----- TEXT SECTION -----
Here I am thinking of the Maternal, Newborn
and Child Health Network in Canada, a group that
represents a broad base of Canadian civil society and
is a key implementing partner on the ground. As many
representatives know, in May in Toronto, Canada hosted
the world’s leading actors on that subject. We heard
the success stories — for example, the Micronutrient
Initiative through which 180 million children received
vitamin A, pills that cost pennies but drop child
mortality by 25 per cent. We heard about the Global
Alliance for Vaccines and Immunization and how
during the three-year period between
2010 and 2013,
immunizations saved the lives of 2 million children.
We have partnerships to deliver better nutrition and
partnerships to deliver better measurement, because
vital statistics are critical. One cannot manage what
one cannot measure. And in that mission, we measure
progress in precious lives saved. So every child needs
a birth certificate.
(spoke in French)
We also heard that in the world today is a greater
obligation with regard to accountability, not only with
regard to the vast sums of money pledged, but also the
way in which that money is spent.
(spoke in English)
So our consensus was clear. We have seen success,
and we have momentum. Saving the lives of children
and mothers is a fight we can win. To get it done, two
things are needed now: political focus and renewed
financial commitment. I therefore urge the Assembly, in
the strongest terms, to ensure that, maternal, newborn
and child health remains a clear and top priority in the
evolving post-2015 development agenda — and one
of a limited number of priorities. That is the political
focus we need. Then there is the financial commitment.
I know we all have many competing priorities. But we
have come so far that to stop now would be a tragedy.
I must say I was very encouraged this afternoon
at the Secretary-General’s “Every woman, every child”
event, when President Kim of the World Bank and other
leaders announced new financing for the Bank’s Global
Financing Facility for Every Woman Every Child.
That Facility will help developing countries access the
financing required to improve their health systems. I
was pleased to announce that Canada would financially
support the World Bank’s Global Financing Facility for
Every Woman Every Child.
(spoke in French)
We urge other countries to do likewise because
to provide viable solutions to prevent the tragic death
of women and children, we need to increase budget
allocations on the part of both donors and the developing
countries.
(spoke in English)
----- SUPPLIED RECORDS -----
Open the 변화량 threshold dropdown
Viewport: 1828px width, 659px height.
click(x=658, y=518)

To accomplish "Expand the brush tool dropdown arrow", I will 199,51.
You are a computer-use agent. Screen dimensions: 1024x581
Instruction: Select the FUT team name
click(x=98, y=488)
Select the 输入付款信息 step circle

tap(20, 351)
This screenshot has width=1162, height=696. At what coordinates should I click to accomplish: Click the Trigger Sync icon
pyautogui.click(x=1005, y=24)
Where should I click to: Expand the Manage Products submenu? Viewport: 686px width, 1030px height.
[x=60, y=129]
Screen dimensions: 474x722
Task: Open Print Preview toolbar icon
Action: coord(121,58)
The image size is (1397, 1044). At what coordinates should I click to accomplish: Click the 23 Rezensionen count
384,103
-----
- _PROBLEM STATEMENT_:
According to the speech on maternal, newborn and child health, how many children received vitamin A through the Micronutrient Initiative? The rows have nothing to do with the text.

- _FINISHED TASK_:
180 million children.